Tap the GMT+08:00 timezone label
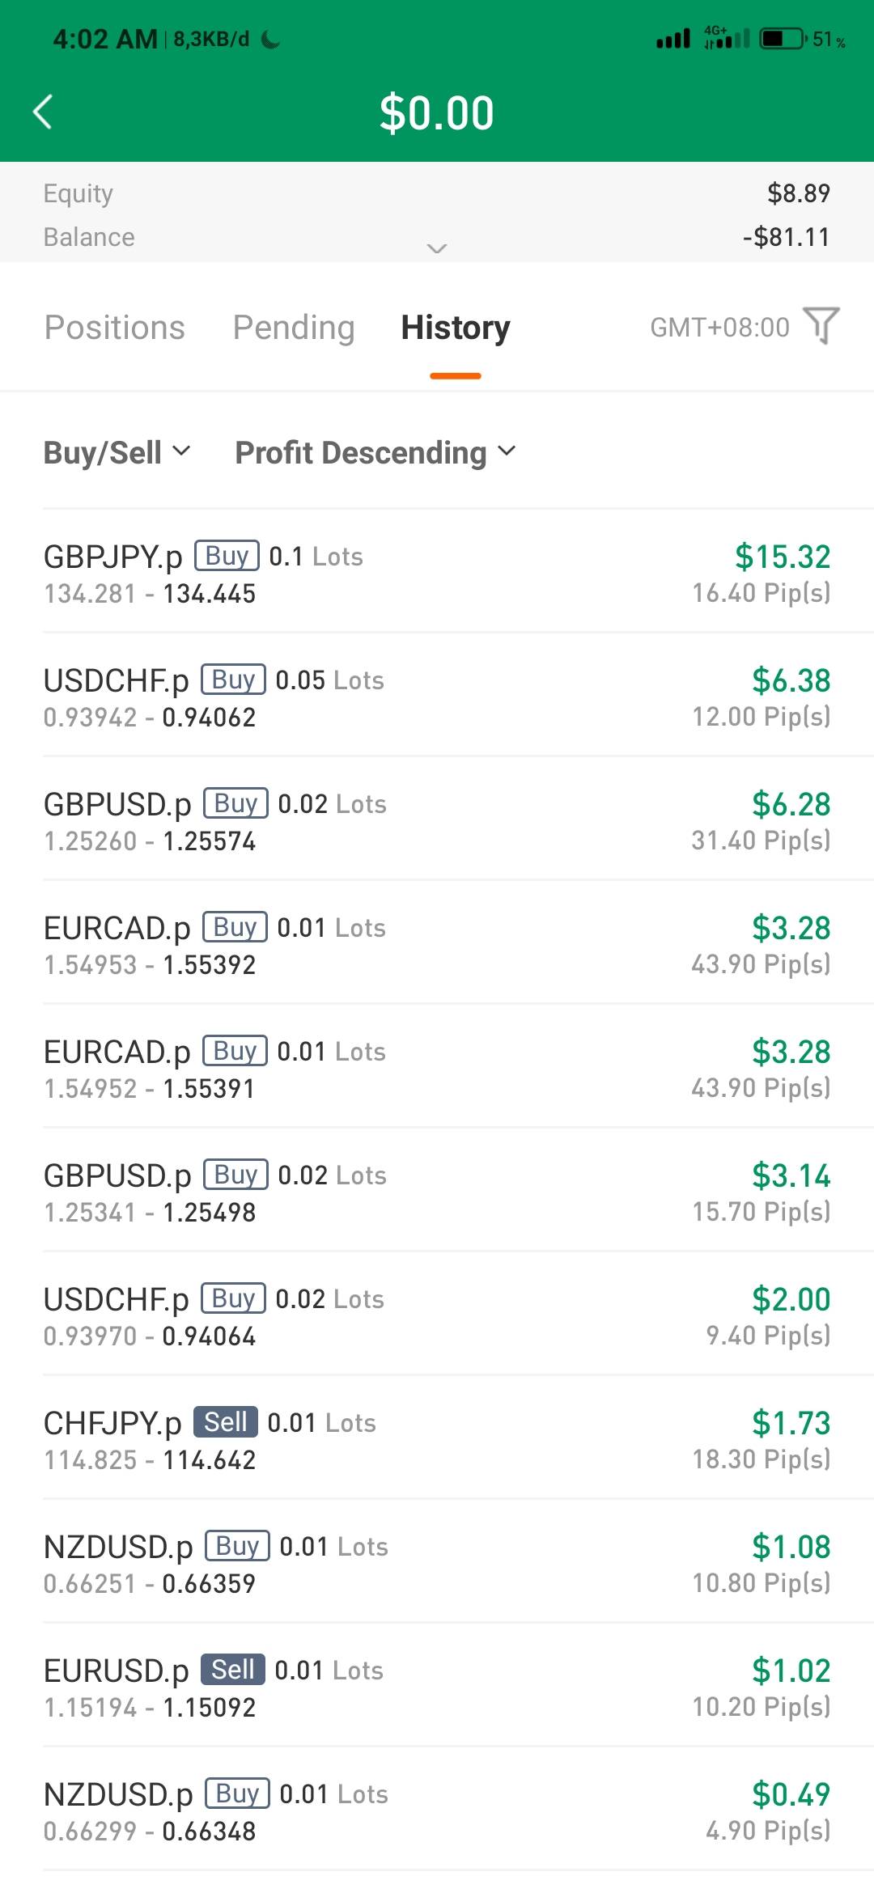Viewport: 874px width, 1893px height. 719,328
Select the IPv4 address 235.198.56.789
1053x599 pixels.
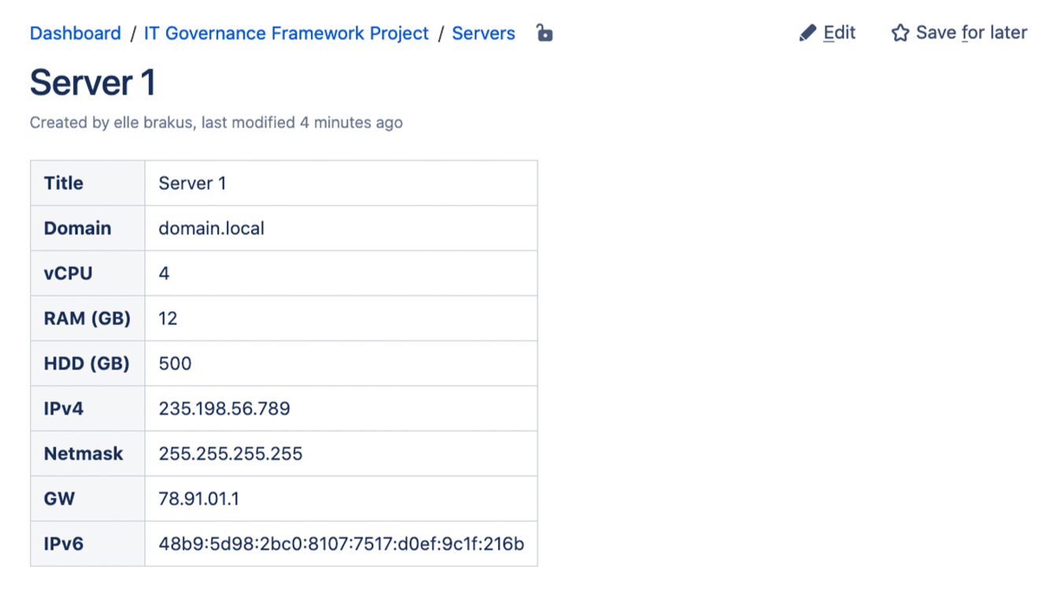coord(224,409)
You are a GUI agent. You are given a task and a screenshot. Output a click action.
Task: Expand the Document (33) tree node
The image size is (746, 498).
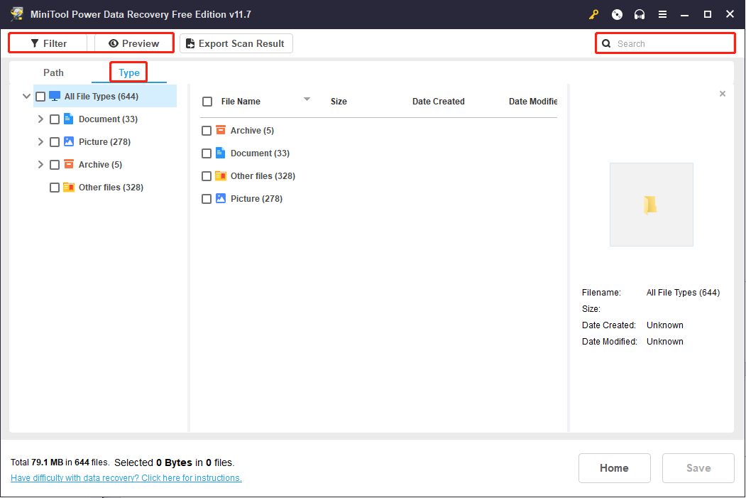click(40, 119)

-=-=-

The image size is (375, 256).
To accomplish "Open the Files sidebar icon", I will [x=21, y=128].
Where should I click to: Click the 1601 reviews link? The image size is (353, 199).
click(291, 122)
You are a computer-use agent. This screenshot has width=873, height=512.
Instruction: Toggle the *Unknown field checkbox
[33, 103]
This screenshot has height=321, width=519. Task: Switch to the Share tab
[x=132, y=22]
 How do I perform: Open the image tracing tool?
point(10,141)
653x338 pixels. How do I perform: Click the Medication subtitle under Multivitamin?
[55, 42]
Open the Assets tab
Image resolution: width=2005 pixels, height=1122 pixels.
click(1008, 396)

-=-=-

**TRY IT**
Filter the records down to the lines containing the word "agent", and copy those.

**TASK RESPONSE**
You are a GUI agent. You are given a task and a screenshot. Output a click action.
You are a computer-use agent. This screenshot has width=873, height=512.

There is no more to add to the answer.